Some plants strike more readily than others. For instance, Bay (Laurus nobilis) and many of the most beautiful Australian natives can be notoriously difficult even for the experienced, whereas plants like Sage (Salvia officinalis), the Rosemary forms (Rosmarinus sp.) and even Lavenders (Lavandula sp.) can be really quite easy.

Many professional horticulturists use rooting hormones to dip their cuttings in before planting, and these powders and gels are widely available now to home gardeners. While this can help increase strike rates and give a boost to node and root production on hard to strike plants, they do contain some pretty nasty chemicals. I tend not to use anything except very fresh cutting material and if I really feel it’s warranted, (for Bay trees for instance) I use a tablespoon of unadulterated honey dissolved in a half cup of warm water and dip the cuttings just before planting. When I had access to it, I’ve also used small sticks or bark peelings of Crack Willow (Salix fragilis) – which is a weed in Tasmania – soaked in water overnight. Much safer than commercial chemicals 🙂

The big secret to success is before starting, make sure everything is really clean – the pots or trays you want to use, secateurs (and make sure they’re sharp!), the surface you’re working on and of course, your hands. By the way, because of the spines I wore gloves when doing the berry cuttings and made sure they were very clean too. I use a good quality seed raising mix and usually fill the pots and/or trays with the mix and water it before starting doing the cuttings. And make sure you have labels, a marker or pencil and a something clean to make holes in the mix – this has the delightful name of a “dibble stick”. I use a pH tester that lives in the greenhouse – the metal rod is the perfect size for this job.

Today I did a mixed tray of my favourite Boysenberry, Youngberry and Silvanberry that needed pruning, some very special Lebanese Oregano or Za’atar Leaf (Oreganum syriacum) and my favourite Rosemary form (Rosmarinus officinalis ‘Tuscan Blue’).
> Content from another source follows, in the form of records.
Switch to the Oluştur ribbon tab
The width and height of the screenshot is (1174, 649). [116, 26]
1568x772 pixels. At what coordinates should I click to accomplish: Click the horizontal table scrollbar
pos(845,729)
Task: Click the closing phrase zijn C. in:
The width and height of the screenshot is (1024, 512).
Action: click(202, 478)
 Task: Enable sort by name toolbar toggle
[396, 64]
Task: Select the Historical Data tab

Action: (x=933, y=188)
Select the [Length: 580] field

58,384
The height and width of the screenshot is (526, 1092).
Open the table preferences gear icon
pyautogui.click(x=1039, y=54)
Because I was using a mix of pots today, I took a mix of cutting lengths to suit. I start by filling the pots, watering them and using the dibble stick to make a hole in each pot.  Then I went out and trimmed back the first plant I wanted to propagate, the Boysenberry.

First, make a diagonal cut just below a leaf. This little lump is called a node and is a “hot spot” for potential root growth in the soon-to-be new plant. Next, make a clean cut four or five nodes above my first diagonal cut and, leaving the top for the moment, carefully trim the leaves off the two or three nodes in between, making sure to trim as close to the stem as possible. It should look something like this little Boysenberry below :


Sometimes, if the top leaves are particularly big they might need to be clipped in half too. Carefully put the cutting into a prepared pot and very gently press the soil around the stem. Continue until you’ve got what you need, label immediately and water lightly – a mist bottle is great for this!

This time of the year when there’s still some warmth in the sun, I leave them in a mostly shady spot in the greenhouse, down the bottom of one of my shelves. You can create a mini greenhouse, using a plastic bag with a few holes poked in it if you’re doing a tray inside.